Als laatste is het vanuit het beleidsstandpunt belangrijk te vermelden vanuit welke dienst de Huizen van het Kind in Antwerpen vorm krijgen. De Huizen van het Kind behoren tot de dienst

‘Welzijn, gezondheid en armoede’ en niet tot de dienst ‘Jeugd’. Deze inkanteling kan tot gevolg hebben dat andere nadrukken worden gelegd en de link met gezondheid en welzijn, maar ook met armoede een duidelijke aftekening krijgt binnen de Huizen van het Kind.

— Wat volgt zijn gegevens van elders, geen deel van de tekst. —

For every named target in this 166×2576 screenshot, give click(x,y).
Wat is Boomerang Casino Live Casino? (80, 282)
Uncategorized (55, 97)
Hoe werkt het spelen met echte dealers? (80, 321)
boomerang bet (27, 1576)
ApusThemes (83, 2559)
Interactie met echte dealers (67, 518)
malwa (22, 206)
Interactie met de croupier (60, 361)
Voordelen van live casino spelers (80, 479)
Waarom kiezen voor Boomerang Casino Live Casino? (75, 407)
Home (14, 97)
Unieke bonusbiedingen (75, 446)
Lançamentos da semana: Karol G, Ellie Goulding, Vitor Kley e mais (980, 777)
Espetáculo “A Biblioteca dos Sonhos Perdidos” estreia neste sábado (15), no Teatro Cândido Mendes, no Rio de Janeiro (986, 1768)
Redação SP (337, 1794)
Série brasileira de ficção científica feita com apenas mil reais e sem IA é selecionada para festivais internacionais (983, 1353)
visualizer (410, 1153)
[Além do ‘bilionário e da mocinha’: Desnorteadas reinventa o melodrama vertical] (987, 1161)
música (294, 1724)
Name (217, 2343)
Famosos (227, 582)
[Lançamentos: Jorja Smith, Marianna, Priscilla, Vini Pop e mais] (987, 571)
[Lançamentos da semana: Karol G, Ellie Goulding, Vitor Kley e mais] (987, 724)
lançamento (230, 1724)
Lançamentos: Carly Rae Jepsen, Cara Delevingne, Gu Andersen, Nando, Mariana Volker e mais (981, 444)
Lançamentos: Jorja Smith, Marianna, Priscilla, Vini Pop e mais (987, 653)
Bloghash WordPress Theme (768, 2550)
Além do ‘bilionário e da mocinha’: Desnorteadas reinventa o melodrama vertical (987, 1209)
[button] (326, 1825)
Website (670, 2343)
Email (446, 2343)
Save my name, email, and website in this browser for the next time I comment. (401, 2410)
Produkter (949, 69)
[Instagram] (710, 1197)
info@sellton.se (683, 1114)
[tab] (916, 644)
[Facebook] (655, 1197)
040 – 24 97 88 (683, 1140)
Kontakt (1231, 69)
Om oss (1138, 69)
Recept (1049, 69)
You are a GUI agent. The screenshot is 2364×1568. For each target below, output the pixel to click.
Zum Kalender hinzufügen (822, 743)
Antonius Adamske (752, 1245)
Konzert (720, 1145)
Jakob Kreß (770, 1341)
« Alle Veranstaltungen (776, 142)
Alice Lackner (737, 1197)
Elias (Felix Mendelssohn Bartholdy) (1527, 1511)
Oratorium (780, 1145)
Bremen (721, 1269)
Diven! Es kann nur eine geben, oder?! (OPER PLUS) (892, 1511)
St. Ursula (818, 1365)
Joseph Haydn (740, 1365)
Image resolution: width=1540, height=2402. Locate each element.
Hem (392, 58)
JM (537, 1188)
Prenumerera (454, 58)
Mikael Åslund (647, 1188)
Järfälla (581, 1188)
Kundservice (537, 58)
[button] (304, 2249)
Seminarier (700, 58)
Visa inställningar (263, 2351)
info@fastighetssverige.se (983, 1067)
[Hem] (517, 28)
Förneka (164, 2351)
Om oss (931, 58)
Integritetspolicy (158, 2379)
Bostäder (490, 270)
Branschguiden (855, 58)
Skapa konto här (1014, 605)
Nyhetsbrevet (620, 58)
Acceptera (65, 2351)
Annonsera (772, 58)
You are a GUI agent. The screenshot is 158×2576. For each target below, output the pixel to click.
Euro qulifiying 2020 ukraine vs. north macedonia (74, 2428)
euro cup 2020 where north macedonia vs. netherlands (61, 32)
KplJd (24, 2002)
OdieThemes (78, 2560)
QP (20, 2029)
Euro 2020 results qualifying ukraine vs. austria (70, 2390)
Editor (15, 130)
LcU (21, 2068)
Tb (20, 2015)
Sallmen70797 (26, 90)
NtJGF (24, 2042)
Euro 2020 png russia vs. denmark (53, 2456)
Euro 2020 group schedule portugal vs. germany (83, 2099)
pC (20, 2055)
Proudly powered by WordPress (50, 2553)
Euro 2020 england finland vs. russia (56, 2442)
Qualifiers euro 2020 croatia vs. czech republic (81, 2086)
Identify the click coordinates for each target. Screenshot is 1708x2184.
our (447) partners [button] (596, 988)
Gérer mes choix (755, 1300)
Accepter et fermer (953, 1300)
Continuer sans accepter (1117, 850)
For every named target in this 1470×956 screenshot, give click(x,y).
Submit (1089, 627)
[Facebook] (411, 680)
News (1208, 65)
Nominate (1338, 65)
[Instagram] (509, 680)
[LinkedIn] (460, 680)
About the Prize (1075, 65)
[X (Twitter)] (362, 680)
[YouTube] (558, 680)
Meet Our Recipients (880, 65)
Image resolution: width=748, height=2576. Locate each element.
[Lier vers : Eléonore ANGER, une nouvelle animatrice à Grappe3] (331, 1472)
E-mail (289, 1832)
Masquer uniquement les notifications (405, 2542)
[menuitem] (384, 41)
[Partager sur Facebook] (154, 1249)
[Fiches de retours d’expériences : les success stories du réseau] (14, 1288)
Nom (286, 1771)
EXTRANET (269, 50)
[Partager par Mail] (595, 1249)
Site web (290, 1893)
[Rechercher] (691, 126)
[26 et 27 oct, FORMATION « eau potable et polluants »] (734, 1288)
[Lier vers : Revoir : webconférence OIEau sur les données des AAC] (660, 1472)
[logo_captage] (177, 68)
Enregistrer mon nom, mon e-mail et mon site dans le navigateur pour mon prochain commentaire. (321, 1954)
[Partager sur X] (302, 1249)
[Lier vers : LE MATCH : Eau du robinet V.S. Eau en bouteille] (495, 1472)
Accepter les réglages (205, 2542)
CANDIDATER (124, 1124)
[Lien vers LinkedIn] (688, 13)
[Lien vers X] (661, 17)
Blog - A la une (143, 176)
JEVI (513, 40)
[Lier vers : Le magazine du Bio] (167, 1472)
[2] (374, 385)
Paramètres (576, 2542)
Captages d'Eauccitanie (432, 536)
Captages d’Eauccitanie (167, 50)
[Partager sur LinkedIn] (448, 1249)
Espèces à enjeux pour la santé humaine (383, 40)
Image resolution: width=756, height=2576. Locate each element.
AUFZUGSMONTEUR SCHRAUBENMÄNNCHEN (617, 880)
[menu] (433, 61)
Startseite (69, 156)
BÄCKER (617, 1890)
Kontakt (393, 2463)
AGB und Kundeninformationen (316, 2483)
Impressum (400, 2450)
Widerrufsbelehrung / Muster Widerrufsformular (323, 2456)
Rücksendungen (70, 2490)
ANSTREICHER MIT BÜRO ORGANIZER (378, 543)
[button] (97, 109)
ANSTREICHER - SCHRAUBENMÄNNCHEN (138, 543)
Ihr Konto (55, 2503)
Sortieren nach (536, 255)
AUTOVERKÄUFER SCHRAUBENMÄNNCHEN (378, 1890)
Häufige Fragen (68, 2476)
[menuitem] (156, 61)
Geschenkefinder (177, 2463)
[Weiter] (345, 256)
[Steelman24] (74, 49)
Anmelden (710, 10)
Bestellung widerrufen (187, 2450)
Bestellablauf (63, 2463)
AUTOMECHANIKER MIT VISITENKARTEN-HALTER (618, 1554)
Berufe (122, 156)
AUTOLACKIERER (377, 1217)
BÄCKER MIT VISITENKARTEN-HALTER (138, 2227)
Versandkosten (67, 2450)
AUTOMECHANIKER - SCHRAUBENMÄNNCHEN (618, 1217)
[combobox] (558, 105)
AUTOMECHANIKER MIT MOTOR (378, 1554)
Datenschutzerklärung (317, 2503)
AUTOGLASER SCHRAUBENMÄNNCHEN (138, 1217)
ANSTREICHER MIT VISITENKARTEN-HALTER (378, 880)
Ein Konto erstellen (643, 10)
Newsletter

De Huizen van het Kind zijn, in lijn hiermee en beschreven in de meerjarenplanning, het “ankerpunt van het kinderarmoedebeleid” (Stad Antwerpen, 2016-b).

2.2. Organisatie

Al van op enige afstand is het logo met het ‘bloemetje’ zichtbaar aan de inkom van de verschillende Huizen van het Kind. Eens in het Huis van het Kind kent de inrichting in de drie Huizen van het Kind verschillen, maar ook eenheid in stijl is zichtbaar. Een meer steriele sfeer vanuit het consultatiebureau probeert te versmelten met de gezelligheid en warmte die het onthaal probeert uit te stralen.

De inplanting van de verschillende huizen is telkens anders. Case 2 ligt in het midden van een drukke, levendige baan waar vele mensen het Huis van het Kind passeren. Dit is niet zo bij de andere Huizen. In Case 1 ligt het Huis in een zeer rustige wijk en ook Case 3 kent geen grote voorbijgang zoals in Case 2. De inrichting kent herkenbare elementen overheen de verschillende Huizen. Naast het logo dat voor heel Vlaanderen de Huizen van het Kind kenmerkt, is er een duidelijk uitgewerkte huisstijl terug te vinden.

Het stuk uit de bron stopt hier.